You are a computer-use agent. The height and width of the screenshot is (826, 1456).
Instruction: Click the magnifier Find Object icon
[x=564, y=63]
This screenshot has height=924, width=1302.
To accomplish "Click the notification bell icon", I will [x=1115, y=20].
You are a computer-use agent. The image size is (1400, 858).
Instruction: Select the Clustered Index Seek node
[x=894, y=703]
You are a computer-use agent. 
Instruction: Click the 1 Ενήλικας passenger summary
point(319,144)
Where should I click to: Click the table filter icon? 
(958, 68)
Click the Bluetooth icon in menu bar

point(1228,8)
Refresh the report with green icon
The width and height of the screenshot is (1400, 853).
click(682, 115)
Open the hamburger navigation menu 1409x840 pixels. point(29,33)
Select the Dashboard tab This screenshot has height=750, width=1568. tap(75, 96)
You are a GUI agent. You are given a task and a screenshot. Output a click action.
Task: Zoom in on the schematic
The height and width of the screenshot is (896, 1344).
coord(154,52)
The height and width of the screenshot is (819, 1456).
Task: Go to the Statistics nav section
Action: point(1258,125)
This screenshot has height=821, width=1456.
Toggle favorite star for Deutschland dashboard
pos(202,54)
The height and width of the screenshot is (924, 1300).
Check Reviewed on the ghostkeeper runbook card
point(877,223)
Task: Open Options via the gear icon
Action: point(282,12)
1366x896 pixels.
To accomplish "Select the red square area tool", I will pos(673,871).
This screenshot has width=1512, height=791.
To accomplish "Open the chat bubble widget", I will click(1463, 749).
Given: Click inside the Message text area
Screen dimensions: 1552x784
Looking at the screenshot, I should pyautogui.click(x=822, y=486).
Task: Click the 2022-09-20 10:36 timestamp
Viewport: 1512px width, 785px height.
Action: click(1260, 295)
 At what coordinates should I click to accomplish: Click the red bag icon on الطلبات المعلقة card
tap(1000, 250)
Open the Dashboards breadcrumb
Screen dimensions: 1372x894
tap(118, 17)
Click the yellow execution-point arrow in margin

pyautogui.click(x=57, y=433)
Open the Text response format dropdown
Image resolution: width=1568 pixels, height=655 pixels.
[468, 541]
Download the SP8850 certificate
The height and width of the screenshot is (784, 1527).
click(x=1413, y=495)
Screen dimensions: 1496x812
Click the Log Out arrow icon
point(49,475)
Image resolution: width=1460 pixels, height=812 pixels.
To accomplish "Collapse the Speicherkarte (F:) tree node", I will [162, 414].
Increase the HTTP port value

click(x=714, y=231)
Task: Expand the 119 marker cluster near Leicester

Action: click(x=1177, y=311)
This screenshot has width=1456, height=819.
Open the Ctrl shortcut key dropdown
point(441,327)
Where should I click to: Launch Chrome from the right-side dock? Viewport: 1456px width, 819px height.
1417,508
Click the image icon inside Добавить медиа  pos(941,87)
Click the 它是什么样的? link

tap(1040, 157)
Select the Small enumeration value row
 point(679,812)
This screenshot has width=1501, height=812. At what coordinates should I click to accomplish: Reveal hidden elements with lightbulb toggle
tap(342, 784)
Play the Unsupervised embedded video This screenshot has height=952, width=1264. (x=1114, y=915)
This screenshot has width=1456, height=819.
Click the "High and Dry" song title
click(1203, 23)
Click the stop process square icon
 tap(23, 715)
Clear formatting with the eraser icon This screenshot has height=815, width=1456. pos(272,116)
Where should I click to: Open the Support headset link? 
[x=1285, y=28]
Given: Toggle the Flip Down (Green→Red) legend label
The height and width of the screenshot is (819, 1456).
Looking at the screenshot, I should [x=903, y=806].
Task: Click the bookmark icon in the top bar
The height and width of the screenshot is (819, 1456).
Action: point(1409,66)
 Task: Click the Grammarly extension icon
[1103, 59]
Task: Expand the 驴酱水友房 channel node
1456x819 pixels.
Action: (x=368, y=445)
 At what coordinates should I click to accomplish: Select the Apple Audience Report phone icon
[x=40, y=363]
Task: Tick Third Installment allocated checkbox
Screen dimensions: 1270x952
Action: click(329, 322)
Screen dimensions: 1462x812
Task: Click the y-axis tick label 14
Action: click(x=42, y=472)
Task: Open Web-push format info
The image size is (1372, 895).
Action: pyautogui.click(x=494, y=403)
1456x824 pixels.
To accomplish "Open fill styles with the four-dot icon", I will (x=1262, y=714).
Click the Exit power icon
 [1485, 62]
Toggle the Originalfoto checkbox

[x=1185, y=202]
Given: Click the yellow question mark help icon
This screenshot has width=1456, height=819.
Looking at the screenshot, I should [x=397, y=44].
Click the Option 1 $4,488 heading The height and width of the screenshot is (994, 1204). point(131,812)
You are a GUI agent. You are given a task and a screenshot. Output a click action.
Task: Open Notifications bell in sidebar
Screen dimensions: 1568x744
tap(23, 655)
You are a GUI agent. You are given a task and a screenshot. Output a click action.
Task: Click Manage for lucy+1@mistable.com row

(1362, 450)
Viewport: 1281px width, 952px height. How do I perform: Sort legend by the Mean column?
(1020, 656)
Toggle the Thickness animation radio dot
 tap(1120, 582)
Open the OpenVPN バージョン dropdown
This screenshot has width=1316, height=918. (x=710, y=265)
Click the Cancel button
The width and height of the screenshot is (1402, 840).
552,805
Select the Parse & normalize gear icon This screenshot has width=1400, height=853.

*****

[Your instructions]
Stop after the line containing "Given: Click inside the Message text area": print exactly the lines from the start of the entries above up to it, that line included.

[Reply to the task]
You are a computer-use agent. The height and width of the screenshot is (826, 1456).
Instruction: Click the magnifier Find Object icon
[x=564, y=63]
This screenshot has height=924, width=1302.
To accomplish "Click the notification bell icon", I will [x=1115, y=20].
You are a computer-use agent. The image size is (1400, 858).
Instruction: Select the Clustered Index Seek node
[x=894, y=703]
You are a computer-use agent. 
Instruction: Click the 1 Ενήλικας passenger summary
point(319,144)
Where should I click to: Click the table filter icon? 
(958, 68)
Click the Bluetooth icon in menu bar

point(1228,8)
Refresh the report with green icon
The width and height of the screenshot is (1400, 853).
click(682, 115)
Open the hamburger navigation menu 1409x840 pixels. point(29,33)
Select the Dashboard tab This screenshot has height=750, width=1568. tap(75, 96)
You are a GUI agent. You are given a task and a screenshot. Output a click action.
Task: Zoom in on the schematic
The height and width of the screenshot is (896, 1344).
coord(154,52)
The height and width of the screenshot is (819, 1456).
Task: Go to the Statistics nav section
Action: point(1258,125)
This screenshot has height=821, width=1456.
Toggle favorite star for Deutschland dashboard
pos(202,54)
The height and width of the screenshot is (924, 1300).
Check Reviewed on the ghostkeeper runbook card
point(877,223)
Task: Open Options via the gear icon
Action: point(282,12)
1366x896 pixels.
To accomplish "Select the red square area tool", I will pos(673,871).
This screenshot has width=1512, height=791.
To accomplish "Open the chat bubble widget", I will click(1463, 749).
Given: Click inside the Message text area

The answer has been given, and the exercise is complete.